Combine dry ingredients in a large bowl. Process corn, brown sugar and eggs in food processor. Add buttermilk and wet ingredients to dry. Mix. Add cooled butter and mix gently. With an oven-mitt(!) remove hot pan from oven and hold slightly sideways, put the pat of butter on the side wall of the pan, and twist your wrist around to make it slide along the walls. Continue to move the pat of melting butter around to cover the bottom of the pan too. Set the pan down. Pour batter into pan and bake 25-35 minutes or until toothpick inserted at center comes out clean. Cool in pan 5-10 minutes, invert onto rack and cool another 10 minutes.

Sounds like that Cook’s Illustrated recipe is not what the OP is interested in.

(I don’t care to have sweetstuffs in my cornbread either.)

I’m going to bump hoping Hazle Weatherfield will drop back in with her recipe.

Certainly, but it will be Tuesday before I go back to the apartment. I’ll post it as soon as I can get my hands on it. It is SO good!

Actually, I just had that tonight and it was really, surprisingly GOOD.

A little bit sweeter than I prefer, but I like sweet cornbread anyway. Crispy texture on the outside, fluffy inside. I was pleasantly surprised.

This is my recipe from the Aunt Jemima Corn Meal package. I’ve had it memorized since I was 12 years old, 38 years ago. :eek:

Preheat oven to 425°

1 tbs shortening
1 cup yellow corn meal
1 cup flour
1/4 cup sugar (leave it out if you don’t like it sweet)
4 tsp baking powder
1 tsp salt
1 cup milk
1 egg

Place pan with shortening (preferably a cast iron skillet) in cold oven while preheating.

Mix dry ingredients together. Add milk and egg. Stir until combined. Pour into hot skillet, and bake for 20 minutes, until golden brown on top.

I like it sweet though.
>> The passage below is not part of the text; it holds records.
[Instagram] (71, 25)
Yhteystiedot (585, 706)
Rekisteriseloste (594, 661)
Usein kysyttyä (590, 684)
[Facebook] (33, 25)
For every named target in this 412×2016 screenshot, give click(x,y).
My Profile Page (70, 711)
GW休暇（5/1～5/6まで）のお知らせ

Sue me. :smiley:

Damn, you beat me to the punch.
My mom used to say “I add a little sugar to Jiffy Cornbread to make it taste a little sweeter!” :eek::eek::eek::eek:

…although, it DID taste pretty good!

Erp… no, that’s not the same recipe. That’s something from the magazine. I’m talking about the recipe that is in the Cook’s Illustrated book “The Best Recipe” - it’s got, I think, 2 or 3 teaspoons of white sugar.

I’ll have to post it, it’s absolutely perfect.